Die Schweiz bekommt eines der schärfsten Ausländergesetze in Europa. Kriminelle Ausländer müssen bald nach ihrer Verurteilung bei schweren Delikten die Schweiz automatisch und ohne Rücksicht auf ihre persönliche Lage verlassen. Dafür stimmte nach Hochrechnungen am Sonntag eine Mehrheit der Wahlberechtigten. Eine von nationalkonservativer Seite vorgelegte Initiative bekam nach Berechnungen des Schweizer Fernsehens 53 Prozent Ja-Stimmen. Schon äußerten vor allem Kirchenvertreter Bedenken gegen diese Verschärfung der Verfassung.

Neben Kapitalverbrechen sollen auch Schwarzarbeit oder Betrug bei der Sozialhilfe zur „Ausschaffung“ führen, wie Abschiebung in der Schweiz genannt wird. Ein Gegenvorschlag von Regierung und Parlament, der eine juristische Einzelfallprüfung vorsieht, bekommt nach diesen weitgehend präzisen Hochrechnungen keine Mehrheit.

Nun muss das Parlament eine Liste erarbeiten, bei welchen Delikten die automatische Abschiebung greifen soll. Dies kann nach Angaben von Parlamentariern noch einige Jahre dauern. Auch gibt es Stimmen, die die Menschenrechte bei einer automatischen Abschiebung verletzt sehen. So forderten der Schweizerische Evangelische Kirchenbund (SEK) und die Bischofskonferenz (SBK) in einer gemeinsamen Erklärung, auch in Zukunft bei Abschiebungen jeden Fall einzeln zu prüfen.

Drohten im Empfängerland Verfolgung, Folter oder andere Menschenrechtsverletzungen, dürfe weiterhin nicht abgeschoben werden, fordern die Kirchen. Die Schweiz müsse ein verlässlicher Rechtsstaat bleiben, in dem die Menschenrechte zentraler Rahmen des staatlichen Handelns seien. Die Schweizerische Flüchtlingshilfe (SFH) sprach davon, dass mit der Annahme der Änderung die ausländische Bevölkerung in der Schweiz „schwer beleidigt“ worden sei. Fast ein Viertel der gesamten Bevölkerung der Schweiz werde unter Generalverdacht gestellt, das Bild der Schweiz in der Welt weiter beschädigt.

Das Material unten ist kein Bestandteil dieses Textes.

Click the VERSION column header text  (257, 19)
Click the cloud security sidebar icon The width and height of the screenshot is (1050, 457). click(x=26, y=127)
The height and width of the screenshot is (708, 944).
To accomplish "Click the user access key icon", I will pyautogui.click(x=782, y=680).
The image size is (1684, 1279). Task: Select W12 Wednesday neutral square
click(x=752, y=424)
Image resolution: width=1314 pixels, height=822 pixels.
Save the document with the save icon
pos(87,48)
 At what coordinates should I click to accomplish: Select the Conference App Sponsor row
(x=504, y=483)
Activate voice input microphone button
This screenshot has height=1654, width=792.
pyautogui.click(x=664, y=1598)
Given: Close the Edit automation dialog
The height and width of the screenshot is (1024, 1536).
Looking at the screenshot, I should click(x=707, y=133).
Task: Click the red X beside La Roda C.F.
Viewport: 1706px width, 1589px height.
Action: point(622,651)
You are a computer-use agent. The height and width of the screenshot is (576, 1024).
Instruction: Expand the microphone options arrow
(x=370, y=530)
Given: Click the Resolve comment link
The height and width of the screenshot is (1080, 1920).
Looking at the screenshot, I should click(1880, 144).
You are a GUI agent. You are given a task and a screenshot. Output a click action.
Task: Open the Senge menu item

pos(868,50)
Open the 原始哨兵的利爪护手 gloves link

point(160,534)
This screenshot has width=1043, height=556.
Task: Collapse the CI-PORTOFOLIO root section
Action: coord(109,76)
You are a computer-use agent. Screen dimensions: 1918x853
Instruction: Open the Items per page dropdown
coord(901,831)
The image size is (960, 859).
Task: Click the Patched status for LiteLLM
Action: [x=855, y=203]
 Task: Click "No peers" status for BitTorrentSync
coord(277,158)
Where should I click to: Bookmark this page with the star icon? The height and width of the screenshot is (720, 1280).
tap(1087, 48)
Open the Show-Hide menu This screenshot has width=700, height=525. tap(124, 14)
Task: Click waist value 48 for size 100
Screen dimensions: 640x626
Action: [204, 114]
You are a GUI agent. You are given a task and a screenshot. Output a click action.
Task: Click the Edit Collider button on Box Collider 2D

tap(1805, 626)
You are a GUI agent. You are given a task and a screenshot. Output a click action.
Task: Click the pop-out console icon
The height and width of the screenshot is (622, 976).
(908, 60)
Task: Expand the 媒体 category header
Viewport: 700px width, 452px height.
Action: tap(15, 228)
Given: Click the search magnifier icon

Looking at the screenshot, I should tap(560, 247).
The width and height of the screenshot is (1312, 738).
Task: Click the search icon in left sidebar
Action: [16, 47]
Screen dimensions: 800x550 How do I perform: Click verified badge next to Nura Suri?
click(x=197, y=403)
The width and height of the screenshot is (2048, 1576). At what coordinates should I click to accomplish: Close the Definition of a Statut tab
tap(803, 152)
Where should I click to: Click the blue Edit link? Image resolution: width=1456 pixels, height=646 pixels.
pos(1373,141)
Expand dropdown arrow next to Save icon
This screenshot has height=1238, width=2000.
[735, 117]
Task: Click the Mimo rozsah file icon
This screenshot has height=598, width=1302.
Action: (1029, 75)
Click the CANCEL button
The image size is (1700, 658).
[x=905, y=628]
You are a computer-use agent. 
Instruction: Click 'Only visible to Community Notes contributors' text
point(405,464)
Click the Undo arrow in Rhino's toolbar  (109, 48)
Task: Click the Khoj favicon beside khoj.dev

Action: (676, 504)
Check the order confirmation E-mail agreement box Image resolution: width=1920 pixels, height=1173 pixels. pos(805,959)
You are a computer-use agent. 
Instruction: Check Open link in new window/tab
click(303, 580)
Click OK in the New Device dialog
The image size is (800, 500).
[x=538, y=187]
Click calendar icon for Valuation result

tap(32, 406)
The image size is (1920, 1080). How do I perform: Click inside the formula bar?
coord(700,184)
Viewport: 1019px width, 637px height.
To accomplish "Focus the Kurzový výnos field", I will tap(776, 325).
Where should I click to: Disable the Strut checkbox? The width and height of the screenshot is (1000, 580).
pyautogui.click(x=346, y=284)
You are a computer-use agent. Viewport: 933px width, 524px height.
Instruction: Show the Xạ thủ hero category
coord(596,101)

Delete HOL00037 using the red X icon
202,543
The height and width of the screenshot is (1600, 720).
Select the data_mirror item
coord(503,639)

Bereits vor einem Jahr hatte es scharfe Kritik sogar von den Vereinten Nationen an der Schweiz gegeben, als überraschend eine Mehrheit für ein Verbot zum Bau von Minaretten stimmte. Der Ausländeranteil hat derzeit mit über einem Fünftel der Wohnbevölkerung von knapp acht Millionen Menschen den höchsten Anteil in der Geschichte des Landes erreicht.